Mais Eric, mon petit Eric, toute personne qui a déjà vu ne serait-ce qu’une seule de tes interventions sait que tu es d’une misogynie à toute épreuve, faisant passer David Douillet pour un amateur en la matière ! Alors tu es bien mignon, mais prétendre que l’extrait d’interview dans le film déforme ta pensée est d’une mauvaise foi qui dépasse l’entendement.

La vraie raison de ta demande, ne serait-ce pas, au fond, qu’il t’est insupportable de voir sur les écrans un film dénonçant la domination des hommes et militant pour l’égalité des sexes qui te fait horreur ?

Belle leçon, en tout cas, de démocrassie.

La pomme atteinte du cancer de la connerie

En bon geek que je suis, vous vous en doutez, je suis plutôt un inconditionnel d’Apple. Le constructeur informatique, hein, pas la fille de Gouinette Portemantow.

J’ai un MacbookPro et je l’aime.

J’ai un iPod Touch et je le kiffe.

J’ai un iPhone greffé dans le dedans de l’intérieur de ma main, grâce auquel je peux vous horripiler H24 par mes incessantes interventions et commentaires sur chacun de vos faits et gestes (abnégation de mes Facebook Friends).

Bon, je ne suis pas non plus atteint au dernier degré, je ne fais pas partie des ahurissants individus qui ont passé la nuit devant l’Apple Store du Louvre pour être les premiers à pénétrer le saint des saints, et je n’y suis même pas allé depuis, conservant une relative sanité d’esprit malgré tout ce qu’on peut en dire et en croire.

Mais aujourd’hui, je découvre avec horreur et consternation la vraie de vraie raison pour laquelle il manque un bout à la pomme. C’est pas Blanche-Neige qui a croqué dedans, et la légende du mathématicien gay fou de ladite princesse a vécu.

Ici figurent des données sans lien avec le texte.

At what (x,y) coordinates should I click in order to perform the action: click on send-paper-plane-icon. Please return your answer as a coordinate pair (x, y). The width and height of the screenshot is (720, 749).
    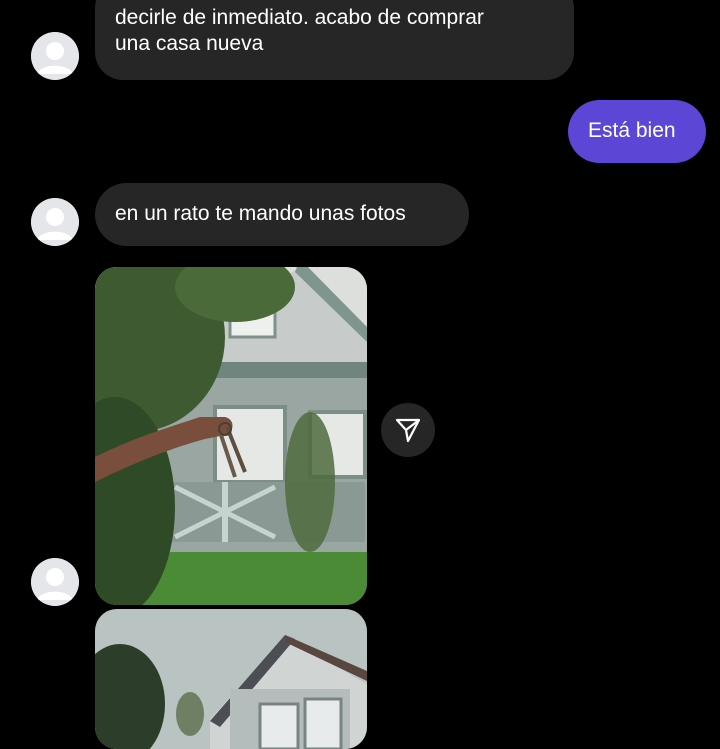
    Looking at the image, I should click on (408, 430). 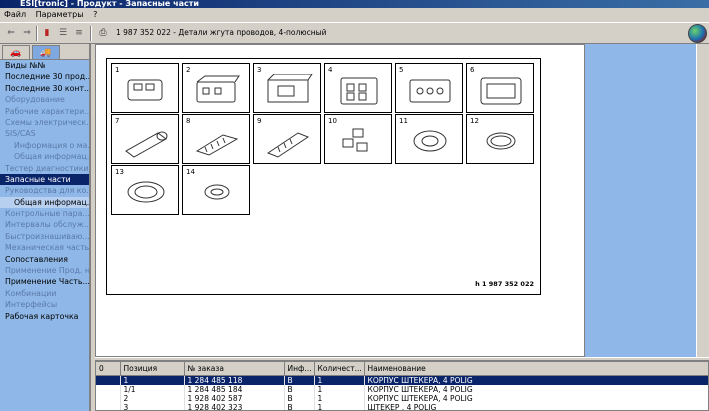 I want to click on sidebar-tabs: 🚗 🚚, so click(x=44, y=52).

C’est désormais certain, si quelqu’un a croqué dans la pomme, c’est un crabe. Apple vient de faire l’éclatante démonstration que la firme était atteinte du cancer de la connerie, mal qui ronge nombre de nos amis américains, en particulier dès qu’on aborde les sujets générateurs de guerre civile, comme l’avortement, la couverture santé ou… la cigarette.

Les faits ? Plusieurs utilisateurs de Mac ont indiqué qu’Apple leur avait refusé de faire jouer la garantie sur leurs ordinateurs chéris en panne, sous le prétexte qu’ils avaient été utilisés dans un environnement tabagique. Ouatze-fouquine-fuque, say it again please ???

Fumeurs accros à votre Mac, c’est pour vous, je vous le redis : Apple a refusé de réparer des Mac sous garanties parce qu’on avait fumé autour. Est-ce à dire que la fumée serait nocive aussi pour les petits poumons des ordis, donneraient des cancers de la carte-mère ou provoqueraient des AVC de la carte-son ? Pas du tout. C’est beaucoup plus profondément débile que ça :

  • Ton ordinateur est exposé à la fumée de cigarette, ce mal suprême
  • De la nicotine se dépose dessus / dedans.
  • Du coup, le réparateur qui vit de pommes et d’eau fraîche se trouve « exposé » à la nicotine quand il manipule ton Mac.
  • Or la nicotine c’est méchant pas beau, la preuve c’est classé comme substance toxique par l’Occupational Safety and Health Administration, qui veille à la sécurité des bons Américains au travail.
  • Exposer tes salariés à de la nicotine, même déposée dans un ordi par la fumée, c’est donc mal.
  • Tu es gentil de te mettre ta garantie au cul (alors qu’il n’y a strictement pas de clause relative au tabac dans ladite garantie, bien entendu).

Encore un bel exemple de l’hystérie maladive des militants du nonfumisme, qui ne sont jamais rassasiés de leurs pathétiques victoires.